In the sections of the walls 14a,14b that extend within the leader 15, there are formed straight grooves 17,18, respectively, which extend parallel to the inner wall 15a of said leader. These grooves 17,18 form sliding guides for a wedge 19, which is provided for that purpose with a pair of side fins 19b,19c (FIG. 3).
Thus, the wedge 19 is guided movingly across the leader 15 and through it, and has a wall 19a in substantial contact with the sloping wall 15a of said leader.
The wedge 19 is provided with a tang 20 provided, in turn, with a pin 21 at its free end, whereby it takes a T-like shape. The pin 21, tang 20, and wedge 19 with its fins 19b and 19c are a unitary construction obtained, for example and preferably, by a molding process from a suitable plastic material.
Concurrently with this molding operation, the wedge 19 is provided with a serrated wall adapted to engage with the serration on the strap 1.
For operation of the wedge 19, the inventive device is provided with a second class lever 22 pivoted to the walls 14a,14b of the base 14. In particular, the lever 22 would be provided, to accomplish this, with two pins or trunnions 23,24 at one of its ends, which jut out at right angles and are adapted to snap-action engage with respective seats 25,26 formed in the aforesaid walls 14a,14b.
Again in accordance with the previously mentioned feature of this invention, the pins or trunnions 23,24, just like the seats 25,26 whereinto they snap, would be formed integrally with the lever 22 and the base 14, respectively.
This lever 22 is of a type formed laterally with a pair of opposed lateral sides 22a,22b, which are formed longitudinally and internally with respective grooves 27,28 (in the drawing only the groove 28 is shown). In these grooves, there are guided slidingly and rotatably the opposed ends of the pin 21 and wedge 19.
A spring 29 has one end engaged with the base 14 and the other end with the pivot pin 24 for the lever 22, to resist angular displacements around the respective pivot.
After tightening on the strap just described, it is the pull itself applied to the strap which locks it within the leader 15 by the very presence of the wedge 19 movable in said leader.

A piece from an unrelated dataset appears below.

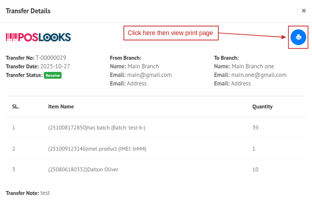This screenshot has height=210, width=312.
Task: Click From Branch email main@gmail.com
Action: [149, 75]

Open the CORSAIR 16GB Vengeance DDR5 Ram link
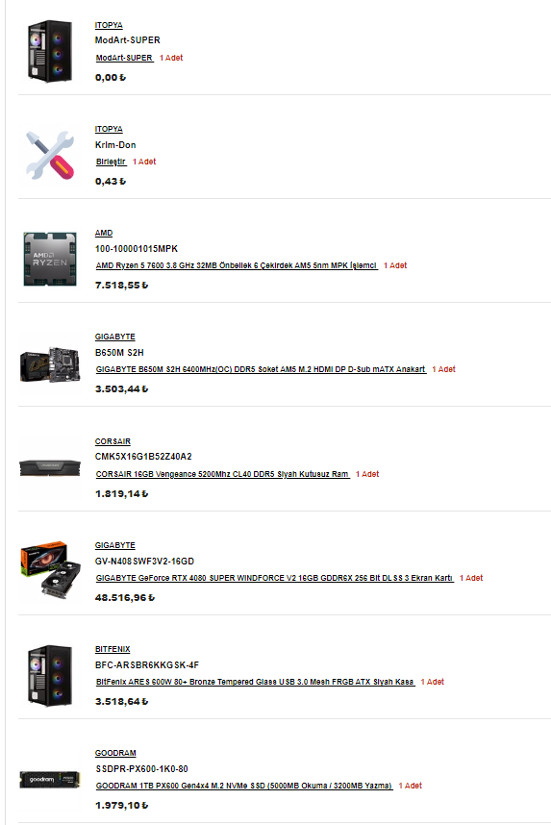[222, 474]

The higher the pull applied to the strap in the release direction thereof the higher becomes the force locking it within the leader 15.
When the binding tension is to be relaxed, it will be sufficient to act on the lever 22 in the direction shown in FIG. 2. As a consequence of the lever 22 to wedge 19 coupling, the latter is released from the previously established engagement, thus freeing the serrated strap 1.
In addition to the technical advantage of providing a highly reliable binding which is easily adjusted, the inventive device affords the significant advantage that it is inexpensive to manufacture, especially as regards the assembling operations of its various parts. This advantage is attained also by virtue of the expedient adopted in forming the articulated couplings between the various component parts of the device: in fact, all the pins and their respective seats are formed integrally with their respective parts and their mutual fit is of the snap-action type.